## RECORDS SUPPLIED:
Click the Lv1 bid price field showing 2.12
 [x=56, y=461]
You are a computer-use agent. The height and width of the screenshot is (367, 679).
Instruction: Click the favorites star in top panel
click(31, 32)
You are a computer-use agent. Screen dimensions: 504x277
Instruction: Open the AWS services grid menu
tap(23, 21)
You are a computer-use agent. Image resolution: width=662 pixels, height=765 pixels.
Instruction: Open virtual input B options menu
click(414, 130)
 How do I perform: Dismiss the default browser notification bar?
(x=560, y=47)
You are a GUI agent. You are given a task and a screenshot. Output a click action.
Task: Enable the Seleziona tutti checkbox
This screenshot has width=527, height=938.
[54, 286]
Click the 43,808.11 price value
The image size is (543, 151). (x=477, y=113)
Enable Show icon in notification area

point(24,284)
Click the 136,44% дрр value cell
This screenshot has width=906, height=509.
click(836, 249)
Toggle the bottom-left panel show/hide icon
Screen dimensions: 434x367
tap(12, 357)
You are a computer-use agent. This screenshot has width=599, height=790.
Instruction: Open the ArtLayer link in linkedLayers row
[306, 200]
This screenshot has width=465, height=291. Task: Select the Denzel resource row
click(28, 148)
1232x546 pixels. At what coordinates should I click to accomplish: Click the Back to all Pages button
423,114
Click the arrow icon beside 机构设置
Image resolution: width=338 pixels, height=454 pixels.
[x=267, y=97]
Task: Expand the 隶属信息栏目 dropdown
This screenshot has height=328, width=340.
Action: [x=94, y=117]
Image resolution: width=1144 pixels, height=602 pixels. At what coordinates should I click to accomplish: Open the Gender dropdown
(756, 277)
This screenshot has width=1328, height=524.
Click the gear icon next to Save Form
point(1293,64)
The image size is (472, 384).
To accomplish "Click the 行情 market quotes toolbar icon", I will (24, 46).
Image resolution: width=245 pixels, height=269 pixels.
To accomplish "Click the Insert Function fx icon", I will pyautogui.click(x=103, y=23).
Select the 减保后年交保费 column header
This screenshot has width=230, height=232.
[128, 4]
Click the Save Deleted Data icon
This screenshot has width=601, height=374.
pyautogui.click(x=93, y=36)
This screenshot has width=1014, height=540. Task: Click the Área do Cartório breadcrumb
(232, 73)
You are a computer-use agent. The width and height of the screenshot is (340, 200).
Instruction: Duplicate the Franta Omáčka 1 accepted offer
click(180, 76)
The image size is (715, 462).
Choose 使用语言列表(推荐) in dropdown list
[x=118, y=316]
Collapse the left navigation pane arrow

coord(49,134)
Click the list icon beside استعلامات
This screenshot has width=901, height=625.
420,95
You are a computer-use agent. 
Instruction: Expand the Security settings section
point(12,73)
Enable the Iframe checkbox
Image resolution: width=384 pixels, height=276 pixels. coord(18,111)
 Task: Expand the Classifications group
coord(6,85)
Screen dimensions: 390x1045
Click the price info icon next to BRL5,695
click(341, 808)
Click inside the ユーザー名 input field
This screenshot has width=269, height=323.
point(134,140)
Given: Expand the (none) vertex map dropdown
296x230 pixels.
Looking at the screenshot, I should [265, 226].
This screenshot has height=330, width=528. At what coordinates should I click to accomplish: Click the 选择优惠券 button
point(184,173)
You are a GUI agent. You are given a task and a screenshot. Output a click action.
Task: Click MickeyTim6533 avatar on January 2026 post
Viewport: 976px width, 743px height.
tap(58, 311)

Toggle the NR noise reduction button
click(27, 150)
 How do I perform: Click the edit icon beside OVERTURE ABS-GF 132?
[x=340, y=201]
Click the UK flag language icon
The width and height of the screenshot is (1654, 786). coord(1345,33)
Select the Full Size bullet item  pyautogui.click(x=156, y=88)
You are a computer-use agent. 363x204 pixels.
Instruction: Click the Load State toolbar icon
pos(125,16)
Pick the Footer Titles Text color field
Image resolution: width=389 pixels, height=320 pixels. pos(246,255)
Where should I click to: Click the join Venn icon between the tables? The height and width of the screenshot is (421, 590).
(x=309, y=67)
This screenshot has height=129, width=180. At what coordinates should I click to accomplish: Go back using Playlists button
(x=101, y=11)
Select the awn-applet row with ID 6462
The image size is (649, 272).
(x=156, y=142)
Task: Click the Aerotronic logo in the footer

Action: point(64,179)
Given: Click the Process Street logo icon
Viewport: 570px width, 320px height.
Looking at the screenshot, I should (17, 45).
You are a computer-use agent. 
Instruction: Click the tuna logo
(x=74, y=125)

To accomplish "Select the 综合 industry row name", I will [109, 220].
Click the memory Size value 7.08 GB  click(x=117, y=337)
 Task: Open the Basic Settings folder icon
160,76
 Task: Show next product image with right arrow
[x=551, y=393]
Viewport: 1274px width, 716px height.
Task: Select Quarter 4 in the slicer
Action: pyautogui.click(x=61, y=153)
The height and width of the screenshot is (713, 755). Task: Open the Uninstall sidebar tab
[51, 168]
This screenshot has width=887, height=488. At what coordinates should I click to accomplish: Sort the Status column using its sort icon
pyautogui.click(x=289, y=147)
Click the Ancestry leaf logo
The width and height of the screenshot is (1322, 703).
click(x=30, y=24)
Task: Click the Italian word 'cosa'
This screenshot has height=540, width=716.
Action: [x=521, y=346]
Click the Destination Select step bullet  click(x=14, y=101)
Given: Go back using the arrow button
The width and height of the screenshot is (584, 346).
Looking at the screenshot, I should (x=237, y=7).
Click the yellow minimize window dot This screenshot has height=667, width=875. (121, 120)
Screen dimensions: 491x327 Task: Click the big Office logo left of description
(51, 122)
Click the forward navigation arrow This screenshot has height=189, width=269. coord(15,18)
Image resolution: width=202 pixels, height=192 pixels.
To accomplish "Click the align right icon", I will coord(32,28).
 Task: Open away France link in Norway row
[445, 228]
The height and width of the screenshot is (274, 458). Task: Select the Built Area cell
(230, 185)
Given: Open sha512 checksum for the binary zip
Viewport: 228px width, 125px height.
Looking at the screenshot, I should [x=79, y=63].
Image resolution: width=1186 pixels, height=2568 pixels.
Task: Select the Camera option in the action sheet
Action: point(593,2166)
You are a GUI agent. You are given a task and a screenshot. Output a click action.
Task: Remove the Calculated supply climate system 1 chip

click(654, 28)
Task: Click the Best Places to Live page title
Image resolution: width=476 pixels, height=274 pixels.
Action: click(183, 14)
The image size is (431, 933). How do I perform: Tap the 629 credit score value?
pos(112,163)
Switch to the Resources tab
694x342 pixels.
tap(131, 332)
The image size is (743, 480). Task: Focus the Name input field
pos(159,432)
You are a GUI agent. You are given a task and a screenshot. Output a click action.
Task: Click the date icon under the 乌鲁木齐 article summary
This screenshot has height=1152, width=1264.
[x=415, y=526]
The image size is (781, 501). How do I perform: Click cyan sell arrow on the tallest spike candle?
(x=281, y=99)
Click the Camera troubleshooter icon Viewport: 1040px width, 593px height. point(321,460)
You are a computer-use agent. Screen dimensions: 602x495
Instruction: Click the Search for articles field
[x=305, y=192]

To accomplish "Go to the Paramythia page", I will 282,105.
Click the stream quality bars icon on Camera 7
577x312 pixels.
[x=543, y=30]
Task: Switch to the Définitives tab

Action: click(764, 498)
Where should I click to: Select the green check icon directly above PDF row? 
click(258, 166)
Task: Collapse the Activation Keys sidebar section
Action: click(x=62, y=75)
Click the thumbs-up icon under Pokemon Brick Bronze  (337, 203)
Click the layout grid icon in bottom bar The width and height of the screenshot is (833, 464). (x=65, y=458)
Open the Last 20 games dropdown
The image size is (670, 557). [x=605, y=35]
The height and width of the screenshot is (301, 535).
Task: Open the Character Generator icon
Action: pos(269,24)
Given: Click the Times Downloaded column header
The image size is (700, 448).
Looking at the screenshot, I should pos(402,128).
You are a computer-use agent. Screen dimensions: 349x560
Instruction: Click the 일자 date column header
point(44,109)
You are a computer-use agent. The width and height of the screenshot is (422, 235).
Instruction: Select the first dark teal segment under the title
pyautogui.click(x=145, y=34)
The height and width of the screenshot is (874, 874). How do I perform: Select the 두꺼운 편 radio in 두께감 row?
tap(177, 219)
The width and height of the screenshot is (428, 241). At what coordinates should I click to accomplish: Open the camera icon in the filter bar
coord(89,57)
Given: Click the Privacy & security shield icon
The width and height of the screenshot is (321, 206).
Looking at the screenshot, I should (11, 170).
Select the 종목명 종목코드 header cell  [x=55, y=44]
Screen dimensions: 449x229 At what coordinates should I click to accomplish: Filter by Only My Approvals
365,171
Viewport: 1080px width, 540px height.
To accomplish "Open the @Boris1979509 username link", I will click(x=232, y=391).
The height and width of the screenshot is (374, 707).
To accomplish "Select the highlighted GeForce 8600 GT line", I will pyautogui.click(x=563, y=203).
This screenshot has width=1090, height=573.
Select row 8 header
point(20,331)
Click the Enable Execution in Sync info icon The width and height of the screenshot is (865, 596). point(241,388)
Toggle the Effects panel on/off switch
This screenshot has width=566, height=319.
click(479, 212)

## PROBLEM STATEMENT:
Look through the records for the word "computer". Every line that has it should be copied.

## RESULT:
You are a computer-use agent. The height and width of the screenshot is (367, 679).
You are a computer-use agent. Screen dimensions: 504x277
You are a computer-use agent. Image resolution: width=662 pixels, height=765 pixels.
You are a computer-use agent. This screenshot has width=599, height=790.
You are a computer-use agent. The width and height of the screenshot is (340, 200).
You are a computer-use agent. 
You are a computer-use agent. 363x204 pixels.
You are a computer-use agent. 
You are a computer-use agent. Screen dimensions: 602x495
You are a computer-use agent. Screen dimensions: 349x560
You are a computer-use agent. The width and height of the screenshot is (422, 235).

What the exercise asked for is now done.